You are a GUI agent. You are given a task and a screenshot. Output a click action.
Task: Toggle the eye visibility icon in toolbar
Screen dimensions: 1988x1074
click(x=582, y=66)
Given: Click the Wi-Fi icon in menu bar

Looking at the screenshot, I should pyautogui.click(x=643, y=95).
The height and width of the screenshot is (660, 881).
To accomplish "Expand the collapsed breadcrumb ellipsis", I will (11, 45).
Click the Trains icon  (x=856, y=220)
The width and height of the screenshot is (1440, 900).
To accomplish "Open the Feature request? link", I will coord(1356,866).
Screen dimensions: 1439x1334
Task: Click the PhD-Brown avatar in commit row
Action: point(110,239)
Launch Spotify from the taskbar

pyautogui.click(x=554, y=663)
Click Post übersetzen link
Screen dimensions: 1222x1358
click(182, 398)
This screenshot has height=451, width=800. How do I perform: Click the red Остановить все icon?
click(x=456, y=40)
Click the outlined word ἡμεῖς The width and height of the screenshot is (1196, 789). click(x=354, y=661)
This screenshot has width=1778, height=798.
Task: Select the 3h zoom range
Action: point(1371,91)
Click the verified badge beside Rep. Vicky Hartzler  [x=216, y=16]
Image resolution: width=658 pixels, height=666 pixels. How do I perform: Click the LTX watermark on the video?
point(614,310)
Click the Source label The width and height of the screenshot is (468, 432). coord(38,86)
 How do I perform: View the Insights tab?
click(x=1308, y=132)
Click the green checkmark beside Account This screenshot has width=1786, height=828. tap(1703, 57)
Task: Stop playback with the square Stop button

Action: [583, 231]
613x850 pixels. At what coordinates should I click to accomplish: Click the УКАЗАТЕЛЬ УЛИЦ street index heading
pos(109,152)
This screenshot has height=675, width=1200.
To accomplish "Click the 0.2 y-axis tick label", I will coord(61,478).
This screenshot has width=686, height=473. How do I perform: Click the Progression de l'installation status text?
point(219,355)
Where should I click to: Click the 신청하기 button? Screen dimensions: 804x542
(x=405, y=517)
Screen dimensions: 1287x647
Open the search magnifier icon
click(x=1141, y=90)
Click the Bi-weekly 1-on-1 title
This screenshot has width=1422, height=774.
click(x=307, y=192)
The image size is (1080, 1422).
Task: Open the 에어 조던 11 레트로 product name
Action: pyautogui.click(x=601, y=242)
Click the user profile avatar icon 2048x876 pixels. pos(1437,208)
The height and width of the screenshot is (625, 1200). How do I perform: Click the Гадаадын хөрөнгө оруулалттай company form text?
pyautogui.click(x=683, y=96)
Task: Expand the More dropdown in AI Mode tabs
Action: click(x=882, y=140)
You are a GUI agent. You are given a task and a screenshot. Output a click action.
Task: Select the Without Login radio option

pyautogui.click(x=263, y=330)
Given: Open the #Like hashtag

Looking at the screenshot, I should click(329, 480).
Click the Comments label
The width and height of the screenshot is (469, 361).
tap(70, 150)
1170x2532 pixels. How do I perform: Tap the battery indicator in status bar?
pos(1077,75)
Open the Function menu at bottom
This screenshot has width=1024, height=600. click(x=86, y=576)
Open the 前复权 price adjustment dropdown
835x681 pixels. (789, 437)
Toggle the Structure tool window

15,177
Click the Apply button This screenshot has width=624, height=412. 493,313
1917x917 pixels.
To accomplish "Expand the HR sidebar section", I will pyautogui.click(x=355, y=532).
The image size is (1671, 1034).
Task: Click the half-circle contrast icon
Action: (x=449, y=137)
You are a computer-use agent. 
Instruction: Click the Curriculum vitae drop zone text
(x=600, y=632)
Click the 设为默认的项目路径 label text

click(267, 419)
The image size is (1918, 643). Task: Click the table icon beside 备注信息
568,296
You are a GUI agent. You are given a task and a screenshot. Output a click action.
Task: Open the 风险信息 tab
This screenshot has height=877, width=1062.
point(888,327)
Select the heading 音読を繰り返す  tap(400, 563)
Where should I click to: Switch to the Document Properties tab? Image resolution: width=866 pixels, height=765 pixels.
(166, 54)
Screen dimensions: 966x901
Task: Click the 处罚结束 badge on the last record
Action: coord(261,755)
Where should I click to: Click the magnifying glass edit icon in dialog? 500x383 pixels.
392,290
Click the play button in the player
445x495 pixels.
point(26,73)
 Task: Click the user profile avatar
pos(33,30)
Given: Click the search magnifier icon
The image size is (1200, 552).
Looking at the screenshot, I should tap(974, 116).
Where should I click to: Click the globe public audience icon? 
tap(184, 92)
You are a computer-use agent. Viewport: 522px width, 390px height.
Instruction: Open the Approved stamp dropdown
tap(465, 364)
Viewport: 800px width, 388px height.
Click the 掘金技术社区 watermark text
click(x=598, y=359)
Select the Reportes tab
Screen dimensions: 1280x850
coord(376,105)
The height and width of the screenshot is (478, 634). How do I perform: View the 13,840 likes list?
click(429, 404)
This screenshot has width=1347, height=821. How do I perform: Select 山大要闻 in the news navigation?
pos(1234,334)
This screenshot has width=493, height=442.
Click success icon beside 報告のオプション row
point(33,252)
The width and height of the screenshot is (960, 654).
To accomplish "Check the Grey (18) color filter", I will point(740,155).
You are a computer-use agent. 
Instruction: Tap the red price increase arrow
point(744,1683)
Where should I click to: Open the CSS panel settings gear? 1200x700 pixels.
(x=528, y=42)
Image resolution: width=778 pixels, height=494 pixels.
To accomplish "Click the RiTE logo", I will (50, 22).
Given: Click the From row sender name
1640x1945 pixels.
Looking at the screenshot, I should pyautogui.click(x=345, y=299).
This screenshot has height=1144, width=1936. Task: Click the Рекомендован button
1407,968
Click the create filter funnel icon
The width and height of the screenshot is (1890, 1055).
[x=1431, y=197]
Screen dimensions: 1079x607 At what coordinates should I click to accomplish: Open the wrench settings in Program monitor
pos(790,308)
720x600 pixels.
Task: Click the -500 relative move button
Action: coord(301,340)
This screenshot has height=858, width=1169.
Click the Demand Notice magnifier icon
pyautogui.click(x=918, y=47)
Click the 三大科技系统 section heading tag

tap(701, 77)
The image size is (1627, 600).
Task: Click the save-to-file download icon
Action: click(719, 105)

• EXERCISE DIRECTIONS: Output every line of the listing word for word.

• RESPONSE TO THIS TASK:
You are a GUI agent. You are given a task and a screenshot. Output a click action.
Task: Toggle the eye visibility icon in toolbar
Screen dimensions: 1988x1074
click(x=582, y=66)
Given: Click the Wi-Fi icon in menu bar

Looking at the screenshot, I should pyautogui.click(x=643, y=95).
The height and width of the screenshot is (660, 881).
To accomplish "Expand the collapsed breadcrumb ellipsis", I will (11, 45).
Click the Trains icon  (x=856, y=220)
The width and height of the screenshot is (1440, 900).
To accomplish "Open the Feature request? link", I will coord(1356,866).
Screen dimensions: 1439x1334
Task: Click the PhD-Brown avatar in commit row
Action: point(110,239)
Launch Spotify from the taskbar

pyautogui.click(x=554, y=663)
Click Post übersetzen link
Screen dimensions: 1222x1358
click(182, 398)
This screenshot has height=451, width=800. How do I perform: Click the red Остановить все icon?
click(x=456, y=40)
Click the outlined word ἡμεῖς The width and height of the screenshot is (1196, 789). click(x=354, y=661)
This screenshot has width=1778, height=798.
Task: Select the 3h zoom range
Action: point(1371,91)
Click the verified badge beside Rep. Vicky Hartzler  [x=216, y=16]
Image resolution: width=658 pixels, height=666 pixels. How do I perform: Click the LTX watermark on the video?
point(614,310)
Click the Source label The width and height of the screenshot is (468, 432). coord(38,86)
 How do I perform: View the Insights tab?
click(x=1308, y=132)
Click the green checkmark beside Account This screenshot has width=1786, height=828. tap(1703, 57)
Task: Stop playback with the square Stop button

Action: [583, 231]
613x850 pixels. At what coordinates should I click to accomplish: Click the УКАЗАТЕЛЬ УЛИЦ street index heading
pos(109,152)
This screenshot has height=675, width=1200.
To accomplish "Click the 0.2 y-axis tick label", I will coord(61,478).
This screenshot has width=686, height=473. How do I perform: Click the Progression de l'installation status text?
point(219,355)
Where should I click to: Click the 신청하기 button? Screen dimensions: 804x542
(x=405, y=517)
Screen dimensions: 1287x647
Open the search magnifier icon
click(x=1141, y=90)
Click the Bi-weekly 1-on-1 title
This screenshot has width=1422, height=774.
click(x=307, y=192)
The image size is (1080, 1422).
Task: Open the 에어 조던 11 레트로 product name
Action: pyautogui.click(x=601, y=242)
Click the user profile avatar icon 2048x876 pixels. pos(1437,208)
The height and width of the screenshot is (625, 1200). How do I perform: Click the Гадаадын хөрөнгө оруулалттай company form text?
pyautogui.click(x=683, y=96)
Task: Expand the More dropdown in AI Mode tabs
Action: click(x=882, y=140)
You are a GUI agent. You are given a task and a screenshot. Output a click action.
Task: Select the Without Login radio option

pyautogui.click(x=263, y=330)
Given: Open the #Like hashtag

Looking at the screenshot, I should click(329, 480).
Click the Comments label
The width and height of the screenshot is (469, 361).
tap(70, 150)
1170x2532 pixels. How do I perform: Tap the battery indicator in status bar?
pos(1077,75)
Open the Function menu at bottom
This screenshot has width=1024, height=600. click(x=86, y=576)
Open the 前复权 price adjustment dropdown
835x681 pixels. (789, 437)
Toggle the Structure tool window

15,177
Click the Apply button This screenshot has width=624, height=412. 493,313
1917x917 pixels.
To accomplish "Expand the HR sidebar section", I will pyautogui.click(x=355, y=532).
The image size is (1671, 1034).
Task: Click the half-circle contrast icon
Action: (x=449, y=137)
You are a computer-use agent. 
Instruction: Click the Curriculum vitae drop zone text
(x=600, y=632)
Click the 设为默认的项目路径 label text

click(267, 419)
The image size is (1918, 643). Task: Click the table icon beside 备注信息
568,296
You are a GUI agent. You are given a task and a screenshot. Output a click action.
Task: Open the 风险信息 tab
This screenshot has height=877, width=1062.
point(888,327)
Select the heading 音読を繰り返す  tap(400, 563)
Where should I click to: Switch to the Document Properties tab? Image resolution: width=866 pixels, height=765 pixels.
(166, 54)
Screen dimensions: 966x901
Task: Click the 处罚结束 badge on the last record
Action: coord(261,755)
Where should I click to: Click the magnifying glass edit icon in dialog? 500x383 pixels.
392,290
Click the play button in the player
445x495 pixels.
point(26,73)
 Task: Click the user profile avatar
pos(33,30)
Given: Click the search magnifier icon
The image size is (1200, 552).
Looking at the screenshot, I should tap(974, 116).
Where should I click to: Click the globe public audience icon? 
tap(184, 92)
You are a computer-use agent. Viewport: 522px width, 390px height.
Instruction: Open the Approved stamp dropdown
tap(465, 364)
Viewport: 800px width, 388px height.
Click the 掘金技术社区 watermark text
click(x=598, y=359)
Select the Reportes tab
Screen dimensions: 1280x850
coord(376,105)
The height and width of the screenshot is (478, 634). How do I perform: View the 13,840 likes list?
click(429, 404)
This screenshot has width=1347, height=821. How do I perform: Select 山大要闻 in the news navigation?
pos(1234,334)
This screenshot has width=493, height=442.
Click success icon beside 報告のオプション row
point(33,252)
The width and height of the screenshot is (960, 654).
To accomplish "Check the Grey (18) color filter", I will point(740,155).
You are a computer-use agent. 
Instruction: Tap the red price increase arrow
point(744,1683)
Where should I click to: Open the CSS panel settings gear? 1200x700 pixels.
(x=528, y=42)
Image resolution: width=778 pixels, height=494 pixels.
To accomplish "Click the RiTE logo", I will (50, 22).
Given: Click the From row sender name
1640x1945 pixels.
Looking at the screenshot, I should pyautogui.click(x=345, y=299).
This screenshot has height=1144, width=1936. Task: Click the Рекомендован button
1407,968
Click the create filter funnel icon
The width and height of the screenshot is (1890, 1055).
[x=1431, y=197]
Screen dimensions: 1079x607 At what coordinates should I click to accomplish: Open the wrench settings in Program monitor
pos(790,308)
720x600 pixels.
Task: Click the -500 relative move button
Action: coord(301,340)
This screenshot has height=858, width=1169.
Click the Demand Notice magnifier icon
pyautogui.click(x=918, y=47)
Click the 三大科技系统 section heading tag

tap(701, 77)
The image size is (1627, 600).
Task: Click the save-to-file download icon
Action: click(719, 105)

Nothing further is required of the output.